6.2 Reproducibility Checklist

Random seeds: Set at script top for numpy, random, torch, tensorflow
Version locking: Record exact versions (pip freeze / conda list)
Data provenance: Source URL, download date, SHA-256 for raw data
Execution order: Scripts must run independently (no notebook-state dependency)
Relative paths: Use workspace-relative paths, not absolute
For ML: log hyperparams, track metrics per step, save checkpoints, record hardware

7. Coding Complexity Delegation

Before writing code, assess complexity:

Simple task (single file, stdlib only, no iteration)
  → RC handles directly via exec
Complex task (multi-file, dependencies, iterative debugging)
  → Check MEMORY.md Environment for installed CLIs (codex, claude, opencode)
    → CLI found → inform user, suggest delegating via exec
      → User agrees → exec the CLI (read claude-code / codex-cli / opencode-cli skill)
      → User wants RC → proceed with RC's own capabilities
    → No CLI → recommend installation, wait for user decision
      → User insists → RC proceeds via repeated workspace_save + exec (slower)

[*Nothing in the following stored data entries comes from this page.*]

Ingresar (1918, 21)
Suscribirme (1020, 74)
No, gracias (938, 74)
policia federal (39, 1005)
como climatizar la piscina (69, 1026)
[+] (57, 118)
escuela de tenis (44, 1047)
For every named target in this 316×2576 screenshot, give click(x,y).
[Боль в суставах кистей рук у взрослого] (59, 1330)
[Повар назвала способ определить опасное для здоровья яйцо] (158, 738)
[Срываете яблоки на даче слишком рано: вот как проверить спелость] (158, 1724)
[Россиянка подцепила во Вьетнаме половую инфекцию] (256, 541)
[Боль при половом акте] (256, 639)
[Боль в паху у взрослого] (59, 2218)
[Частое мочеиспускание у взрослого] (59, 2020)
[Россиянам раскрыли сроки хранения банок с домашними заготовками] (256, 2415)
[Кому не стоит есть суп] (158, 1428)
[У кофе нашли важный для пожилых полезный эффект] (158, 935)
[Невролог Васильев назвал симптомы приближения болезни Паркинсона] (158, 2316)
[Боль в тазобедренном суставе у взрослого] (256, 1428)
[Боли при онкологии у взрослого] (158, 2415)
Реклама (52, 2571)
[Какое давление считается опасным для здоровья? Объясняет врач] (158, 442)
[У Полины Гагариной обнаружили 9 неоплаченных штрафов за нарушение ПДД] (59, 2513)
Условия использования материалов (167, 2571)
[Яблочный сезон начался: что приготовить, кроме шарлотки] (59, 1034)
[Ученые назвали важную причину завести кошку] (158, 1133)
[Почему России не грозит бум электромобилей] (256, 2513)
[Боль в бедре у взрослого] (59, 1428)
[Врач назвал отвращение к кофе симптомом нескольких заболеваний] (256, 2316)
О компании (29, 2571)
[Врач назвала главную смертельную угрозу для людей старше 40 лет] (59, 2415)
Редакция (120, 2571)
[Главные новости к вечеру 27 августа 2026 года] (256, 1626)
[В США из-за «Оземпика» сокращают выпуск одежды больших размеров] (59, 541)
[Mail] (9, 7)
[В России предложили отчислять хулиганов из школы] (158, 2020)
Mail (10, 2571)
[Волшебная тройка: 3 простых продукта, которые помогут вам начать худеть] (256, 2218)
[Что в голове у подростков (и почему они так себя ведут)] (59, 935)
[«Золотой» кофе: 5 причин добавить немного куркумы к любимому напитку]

Boundary: "complex coding" = multi-file projects, dependency management, iterative debugging, beamer/multi-chapter LaTeX, interactive visualizations. For these, the Claude Code, Codex CLI, and OpenCode CLI skills provide delegation guidance.

8. RC Local Tools Reference

workspace_save: persist code to outputs/scripts/ (or outputs/notebooks/), figures to outputs/figures/, processed data to sources/data/. Commit message prefix: Add: / Update:.
workspace_append: add results to an existing report or data file without overwriting. Preferred over read + save for incremental updates.
workspace_download: save binary outputs (plots, exports) from URLs.
exec: run scripts from workspace root. Default timeout 120s (increase for long-running). Always inspect both stdout and stderr. On failure: fix code, workspace_save again, re-run.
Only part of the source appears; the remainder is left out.